In Las Vegas war die Hotelzimmerdichte höher als in jeder anderen Stadt der Welt, aber Azhari Mahmoud befand sich in keinem davon. Er wohnte in einem gemieteten Haus in einem fünf Kilometer vom Strip entfernten Vorort. Dieses Haus war zwei Jahre zuvor für eine Operation gemietet worden, die dann doch nicht stattfand. Es war damals sicher gewesen und war es auch jetzt.
Mahmoud stand in der Küche und hatte die Gelben Seiten aufgeschlagen vor sich auf der Arbeitsfläche liegen. Er blätterte in den Anzeigen von Leihwagenfirmen und versuchte sich auszurechnen, wie groß der Lastwagen sein musste, den er brauchen würde.

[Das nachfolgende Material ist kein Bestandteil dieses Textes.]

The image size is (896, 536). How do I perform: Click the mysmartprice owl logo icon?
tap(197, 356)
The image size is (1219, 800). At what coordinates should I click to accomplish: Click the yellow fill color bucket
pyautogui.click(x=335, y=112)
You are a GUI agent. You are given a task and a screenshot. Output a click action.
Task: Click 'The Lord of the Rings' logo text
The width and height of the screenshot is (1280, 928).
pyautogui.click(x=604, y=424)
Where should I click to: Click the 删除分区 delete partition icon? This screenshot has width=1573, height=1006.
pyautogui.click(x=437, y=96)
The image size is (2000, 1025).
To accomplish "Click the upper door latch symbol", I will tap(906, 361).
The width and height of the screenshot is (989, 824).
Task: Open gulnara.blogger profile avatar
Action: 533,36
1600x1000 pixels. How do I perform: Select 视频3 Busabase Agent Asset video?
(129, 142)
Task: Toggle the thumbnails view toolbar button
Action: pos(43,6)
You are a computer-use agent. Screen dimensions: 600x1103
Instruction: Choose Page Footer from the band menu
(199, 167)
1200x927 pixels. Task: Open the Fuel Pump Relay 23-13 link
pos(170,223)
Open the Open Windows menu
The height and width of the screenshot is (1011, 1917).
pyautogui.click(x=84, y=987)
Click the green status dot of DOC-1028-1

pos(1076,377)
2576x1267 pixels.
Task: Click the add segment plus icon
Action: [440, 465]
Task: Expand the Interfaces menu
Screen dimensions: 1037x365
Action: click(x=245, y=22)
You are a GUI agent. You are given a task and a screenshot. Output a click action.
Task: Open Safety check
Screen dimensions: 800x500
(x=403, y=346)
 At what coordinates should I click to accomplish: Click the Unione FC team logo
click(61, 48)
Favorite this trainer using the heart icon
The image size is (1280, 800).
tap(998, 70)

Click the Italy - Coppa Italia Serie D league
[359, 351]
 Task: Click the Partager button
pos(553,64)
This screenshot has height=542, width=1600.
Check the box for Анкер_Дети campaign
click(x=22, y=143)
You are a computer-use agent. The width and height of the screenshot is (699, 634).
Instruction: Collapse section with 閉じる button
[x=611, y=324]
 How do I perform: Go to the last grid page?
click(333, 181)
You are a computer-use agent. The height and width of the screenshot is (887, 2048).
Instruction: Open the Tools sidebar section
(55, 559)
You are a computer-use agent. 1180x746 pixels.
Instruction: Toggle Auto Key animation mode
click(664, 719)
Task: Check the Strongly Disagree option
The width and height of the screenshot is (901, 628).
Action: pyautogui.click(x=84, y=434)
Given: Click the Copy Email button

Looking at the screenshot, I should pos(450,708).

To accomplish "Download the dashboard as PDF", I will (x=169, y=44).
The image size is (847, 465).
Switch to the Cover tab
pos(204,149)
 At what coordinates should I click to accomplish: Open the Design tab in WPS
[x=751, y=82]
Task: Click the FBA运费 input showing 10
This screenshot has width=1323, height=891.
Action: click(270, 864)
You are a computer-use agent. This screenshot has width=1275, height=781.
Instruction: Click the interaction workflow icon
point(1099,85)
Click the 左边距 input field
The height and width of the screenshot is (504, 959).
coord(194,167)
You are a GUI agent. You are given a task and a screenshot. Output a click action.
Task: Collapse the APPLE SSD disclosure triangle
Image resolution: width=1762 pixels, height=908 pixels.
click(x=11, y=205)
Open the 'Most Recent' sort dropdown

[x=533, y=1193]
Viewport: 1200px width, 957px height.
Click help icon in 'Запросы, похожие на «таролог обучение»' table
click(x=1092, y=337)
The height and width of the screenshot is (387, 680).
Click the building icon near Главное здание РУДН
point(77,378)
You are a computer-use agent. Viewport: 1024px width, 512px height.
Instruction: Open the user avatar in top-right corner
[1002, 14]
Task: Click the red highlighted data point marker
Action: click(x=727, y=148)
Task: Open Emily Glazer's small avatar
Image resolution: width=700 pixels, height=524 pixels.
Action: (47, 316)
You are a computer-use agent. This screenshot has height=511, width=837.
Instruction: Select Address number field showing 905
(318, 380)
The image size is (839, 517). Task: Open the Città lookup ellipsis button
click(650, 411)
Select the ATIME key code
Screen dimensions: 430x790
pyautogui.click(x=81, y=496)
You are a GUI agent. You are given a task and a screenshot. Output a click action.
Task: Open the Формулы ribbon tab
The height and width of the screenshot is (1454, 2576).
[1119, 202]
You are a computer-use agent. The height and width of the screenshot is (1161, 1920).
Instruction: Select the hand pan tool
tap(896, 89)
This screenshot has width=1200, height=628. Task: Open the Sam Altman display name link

Am Strip gab es eine permanente Renovierungswelle, die wie Wasser in einer Badewanne hin und her schwappte. Einst hatte das Riviera den leuchtenden Schlusspunkt gebildet, hatte Investitionen ausgelöst, die wie Lauffeuer den Strip entlanggefegt waren. Bis die Neubauten das andere Ende erreichten, waren sie immer luxuriöser ausgefallen, und das Riviera hatte im Vergleich zu den neuen Gebäuden plötzlich alt und schäbig gewirkt. Deshalb hatte sofort eine gegenläufige Kapitalflucht eingesetzt, die sich Block für Block zurückverfolgen ließ. Das Ergebnis war eine ungefähr einen Straßenblock lange Wanderbaustelle, die die neuen, eben errichteten Bauten von den etwas älteren trennte, die demnächst abgerissen werden sollten. Gleichzeitig wurden die Fahrbahnen und der Gehsteig begradigt. Während der neue Strip schnurgerade verlief, führte die alte Route durch eine Trümmerlandschaft. Dort wirkte die Stadt auf einem kurzen Wegstück still und verlassen wie unbewohntes Niemandsland.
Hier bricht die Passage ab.